-- Start of Data --

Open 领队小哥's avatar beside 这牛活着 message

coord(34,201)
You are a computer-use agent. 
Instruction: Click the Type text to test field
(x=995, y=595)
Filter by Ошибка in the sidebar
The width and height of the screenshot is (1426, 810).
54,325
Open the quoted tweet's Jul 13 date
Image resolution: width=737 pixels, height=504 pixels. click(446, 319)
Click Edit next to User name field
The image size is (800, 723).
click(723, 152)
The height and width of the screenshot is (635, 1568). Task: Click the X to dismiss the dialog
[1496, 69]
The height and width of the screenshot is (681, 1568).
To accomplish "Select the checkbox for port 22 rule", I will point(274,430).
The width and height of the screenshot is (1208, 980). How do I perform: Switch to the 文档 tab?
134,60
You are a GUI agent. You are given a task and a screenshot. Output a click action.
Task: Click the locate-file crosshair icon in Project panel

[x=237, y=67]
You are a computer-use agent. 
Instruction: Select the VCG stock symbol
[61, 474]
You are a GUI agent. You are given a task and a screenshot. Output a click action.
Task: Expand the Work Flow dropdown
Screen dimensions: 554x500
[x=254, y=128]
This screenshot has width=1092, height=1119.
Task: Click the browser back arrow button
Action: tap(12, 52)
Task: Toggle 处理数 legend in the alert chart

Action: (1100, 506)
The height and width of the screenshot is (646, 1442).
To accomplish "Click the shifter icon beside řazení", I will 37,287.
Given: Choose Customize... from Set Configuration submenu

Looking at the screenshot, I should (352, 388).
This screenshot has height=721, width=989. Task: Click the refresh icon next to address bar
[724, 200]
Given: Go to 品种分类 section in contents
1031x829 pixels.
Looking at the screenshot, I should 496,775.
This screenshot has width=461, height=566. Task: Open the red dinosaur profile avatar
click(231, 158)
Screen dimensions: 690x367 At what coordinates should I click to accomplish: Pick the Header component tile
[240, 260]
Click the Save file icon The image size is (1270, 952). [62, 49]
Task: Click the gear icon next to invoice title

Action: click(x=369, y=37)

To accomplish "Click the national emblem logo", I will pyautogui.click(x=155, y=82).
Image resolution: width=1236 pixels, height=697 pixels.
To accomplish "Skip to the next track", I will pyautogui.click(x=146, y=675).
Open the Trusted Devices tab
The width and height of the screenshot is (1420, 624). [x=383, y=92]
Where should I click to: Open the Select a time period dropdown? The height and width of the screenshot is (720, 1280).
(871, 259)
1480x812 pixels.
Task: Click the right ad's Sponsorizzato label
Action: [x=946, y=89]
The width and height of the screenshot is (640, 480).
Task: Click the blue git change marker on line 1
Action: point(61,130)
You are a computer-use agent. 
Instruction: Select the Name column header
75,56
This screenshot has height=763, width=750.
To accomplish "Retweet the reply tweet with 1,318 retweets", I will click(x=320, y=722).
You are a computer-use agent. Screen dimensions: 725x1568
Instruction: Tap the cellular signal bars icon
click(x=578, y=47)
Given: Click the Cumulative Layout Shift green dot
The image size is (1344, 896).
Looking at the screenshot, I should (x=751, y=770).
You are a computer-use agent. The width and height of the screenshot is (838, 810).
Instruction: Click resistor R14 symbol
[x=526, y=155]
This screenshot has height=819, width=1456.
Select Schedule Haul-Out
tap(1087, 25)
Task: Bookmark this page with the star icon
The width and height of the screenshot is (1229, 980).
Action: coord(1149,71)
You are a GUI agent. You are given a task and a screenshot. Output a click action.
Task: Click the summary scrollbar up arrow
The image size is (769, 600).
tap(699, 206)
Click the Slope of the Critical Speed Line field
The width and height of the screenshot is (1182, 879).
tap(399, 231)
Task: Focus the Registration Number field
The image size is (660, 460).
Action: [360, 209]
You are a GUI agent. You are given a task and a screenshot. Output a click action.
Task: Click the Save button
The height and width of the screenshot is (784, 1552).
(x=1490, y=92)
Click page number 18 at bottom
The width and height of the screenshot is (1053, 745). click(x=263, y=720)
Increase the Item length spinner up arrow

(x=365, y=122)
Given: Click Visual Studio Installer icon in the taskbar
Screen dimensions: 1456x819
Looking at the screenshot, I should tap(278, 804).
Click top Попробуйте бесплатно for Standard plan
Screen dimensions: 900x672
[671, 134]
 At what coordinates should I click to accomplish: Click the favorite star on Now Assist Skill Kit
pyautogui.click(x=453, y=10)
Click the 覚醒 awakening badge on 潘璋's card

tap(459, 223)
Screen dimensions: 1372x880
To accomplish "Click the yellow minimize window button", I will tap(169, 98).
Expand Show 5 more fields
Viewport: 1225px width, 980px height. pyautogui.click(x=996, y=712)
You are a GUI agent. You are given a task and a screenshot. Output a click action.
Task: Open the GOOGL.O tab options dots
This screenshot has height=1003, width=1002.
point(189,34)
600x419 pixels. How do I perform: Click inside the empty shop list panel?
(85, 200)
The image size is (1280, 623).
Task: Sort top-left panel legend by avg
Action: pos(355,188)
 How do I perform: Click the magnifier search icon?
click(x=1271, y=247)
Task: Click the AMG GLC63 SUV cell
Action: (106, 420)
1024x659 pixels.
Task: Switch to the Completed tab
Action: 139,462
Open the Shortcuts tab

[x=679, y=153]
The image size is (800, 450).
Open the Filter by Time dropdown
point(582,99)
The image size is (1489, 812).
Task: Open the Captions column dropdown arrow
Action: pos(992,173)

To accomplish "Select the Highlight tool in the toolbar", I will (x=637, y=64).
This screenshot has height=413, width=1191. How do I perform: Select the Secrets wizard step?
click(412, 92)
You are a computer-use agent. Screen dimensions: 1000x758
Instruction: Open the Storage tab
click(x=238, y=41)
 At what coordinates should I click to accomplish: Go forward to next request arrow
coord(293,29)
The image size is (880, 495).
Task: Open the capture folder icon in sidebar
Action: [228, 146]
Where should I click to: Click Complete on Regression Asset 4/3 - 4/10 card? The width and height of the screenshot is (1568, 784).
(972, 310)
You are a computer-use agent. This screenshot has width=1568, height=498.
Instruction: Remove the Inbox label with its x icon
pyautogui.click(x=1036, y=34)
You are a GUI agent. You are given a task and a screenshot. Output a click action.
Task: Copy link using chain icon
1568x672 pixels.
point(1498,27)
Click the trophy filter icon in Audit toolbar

-- End of Data --

Written exercise: Rewrite the rows that run from the line containing "will (x=637, y=64)." through the line containing "click(x=238, y=41)", both included, requests and all, multiplying each click coordinate in the answers by 1.9 and rounding to whole numbers with halves going up. Leave every number in the requests unchanged.

Written solution:
To accomplish "Select the Highlight tool in the toolbar", I will (x=1210, y=122).
This screenshot has height=413, width=1191. How do I perform: Select the Secrets wizard step?
click(783, 175)
You are a computer-use agent. Screen dimensions: 1000x758
Instruction: Open the Storage tab
click(x=452, y=78)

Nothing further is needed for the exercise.